[Screenshot grounding data]
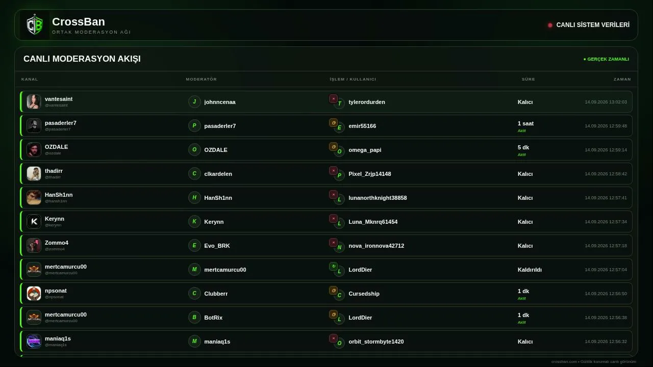Open vantesaint channel avatar thumbnail

[34, 102]
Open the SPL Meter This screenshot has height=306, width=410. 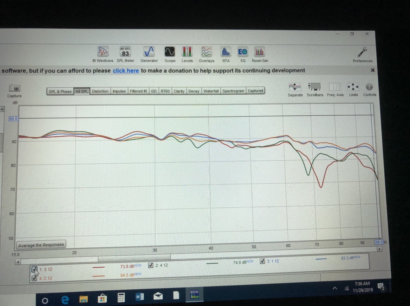point(125,52)
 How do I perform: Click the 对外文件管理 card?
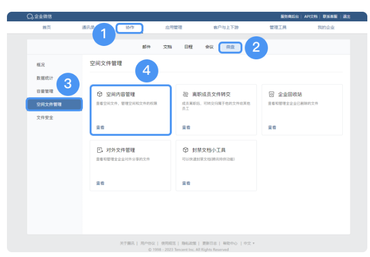point(130,165)
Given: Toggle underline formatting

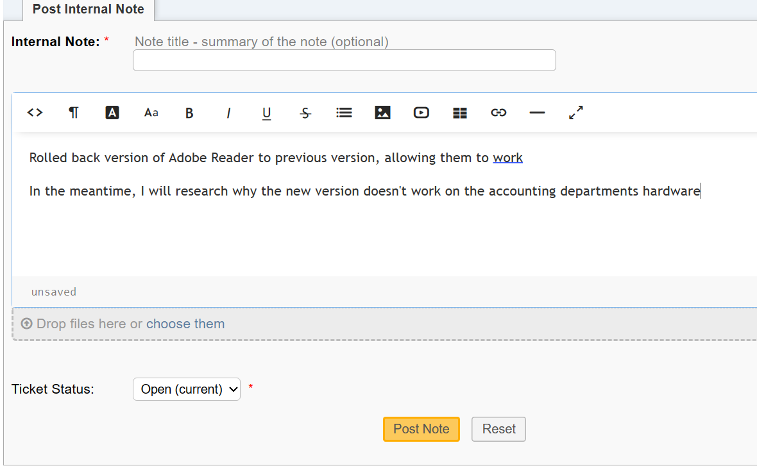Looking at the screenshot, I should pos(266,112).
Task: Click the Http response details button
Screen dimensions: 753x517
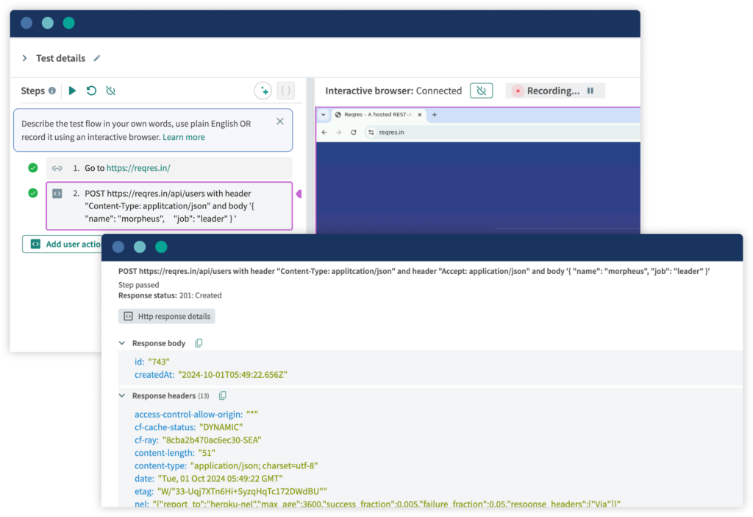Action: point(166,316)
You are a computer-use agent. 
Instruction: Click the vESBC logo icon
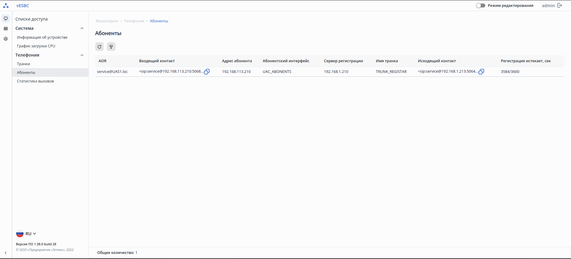tap(6, 5)
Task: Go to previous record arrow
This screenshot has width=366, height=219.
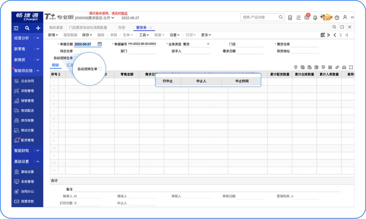Action: [335, 35]
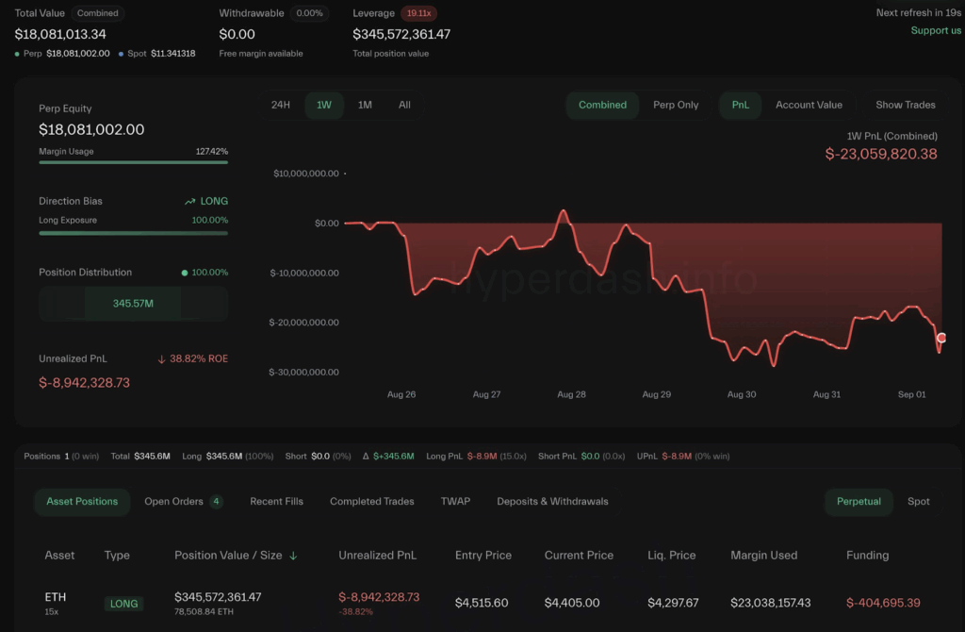The height and width of the screenshot is (632, 965).
Task: Click the Combined badge beside Total Value
Action: pos(97,13)
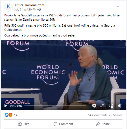This screenshot has height=129, width=127.
Task: Open video settings gear
Action: (94, 106)
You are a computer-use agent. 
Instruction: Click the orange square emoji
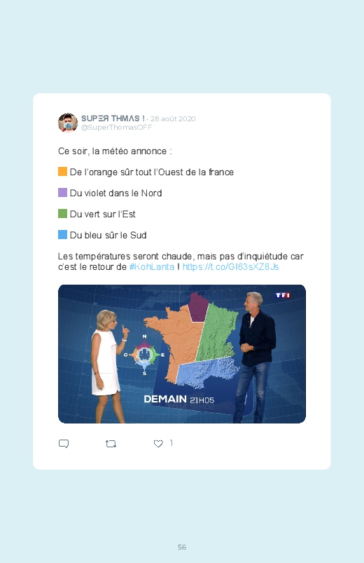(x=63, y=172)
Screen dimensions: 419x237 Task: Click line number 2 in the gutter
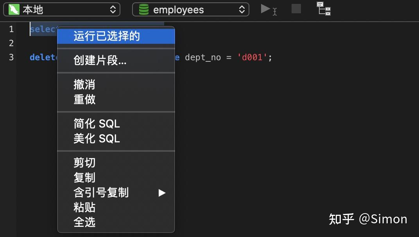tap(11, 43)
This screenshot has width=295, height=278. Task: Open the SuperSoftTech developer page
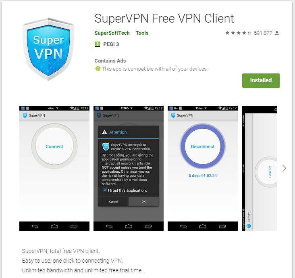pyautogui.click(x=112, y=33)
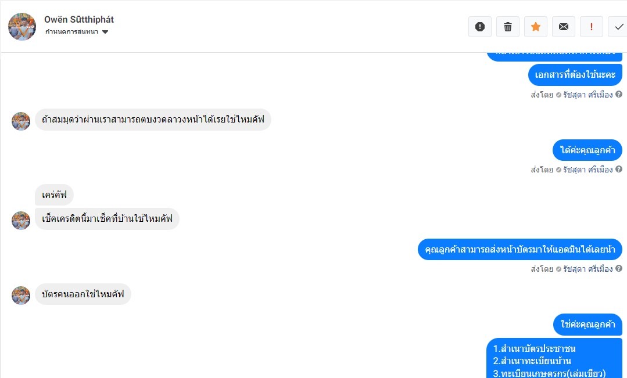Open Owën Sūtthiphát header profile picture

(x=22, y=26)
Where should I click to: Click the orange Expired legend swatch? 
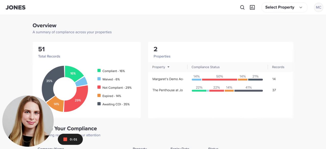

Directions -
Skip all pictures. Copy exactly the lines from the one containing "Screen dimensions: 419x237" through the end of the records, both ends included.

Your solution -
Screen dimensions: 419x237 Task: Click line number 2 in the gutter
tap(11, 43)
This screenshot has width=295, height=278. Task: Open the SuperSoftTech developer page
pyautogui.click(x=112, y=33)
Open Owën Sūtthiphát header profile picture

(x=22, y=26)
Where should I click to: Click the orange Expired legend swatch? 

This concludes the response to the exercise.